June 30, 2009
Tonight I asked my son Henry if it would be okay if I made a blog about our life together and his experiences as a kid with a significant physical disability. Since he is essentially non-verbal I offered my open right hand (palm up) for "yes" and my closed left hand (palm down) for "no" like I have thousands of times over the past several years. He wound up his arm to make his choice and gave me an emphatic yes!
I've long had conflicting impulses between preserving our privacy and wanting to share our successes and struggles with other people who may benefit from the information, whether it's identifying a useful resource or strategy for their own child or simply gaining a deeper understanding of what it's like to live with a disability. Today, the greater good wins.
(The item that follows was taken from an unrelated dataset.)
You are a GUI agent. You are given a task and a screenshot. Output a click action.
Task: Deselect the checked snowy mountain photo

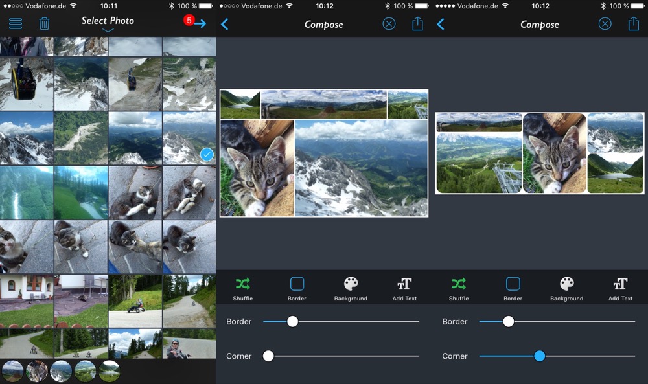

Tomorrow it's possible I may change my mind. In the meantime Henry will decide what appears here, as I'll be reviewing each entry with him for his approval.
What finally inspired me to start writing this was a recent conversation with a local journalist who is going to write a story about Henry and the high-tech, eye-gaze controlled communication device he will hopefully be getting sometime this summer (more about that soon). I was throwing out disability and medical jargon right and left and the poor guy couldn't keep up! I could relate; I too had never heard terms like "direct selection", "scanning" and "augmentative communication" until we began working with a speech language pathologist when Henry was 18-months-old.
I realized it would be nearly impossible to convey everything he needed to know for his story over the course of a couple conversations and that even some of my good friends (the writer was referred to us by a mutual friend) might not have a clear understanding of Henry skills and capacities. So, for everyone curious about Henry and how he is, the long answer is complicated, probably more extraordinary than you can imagine, and much more normal than you think.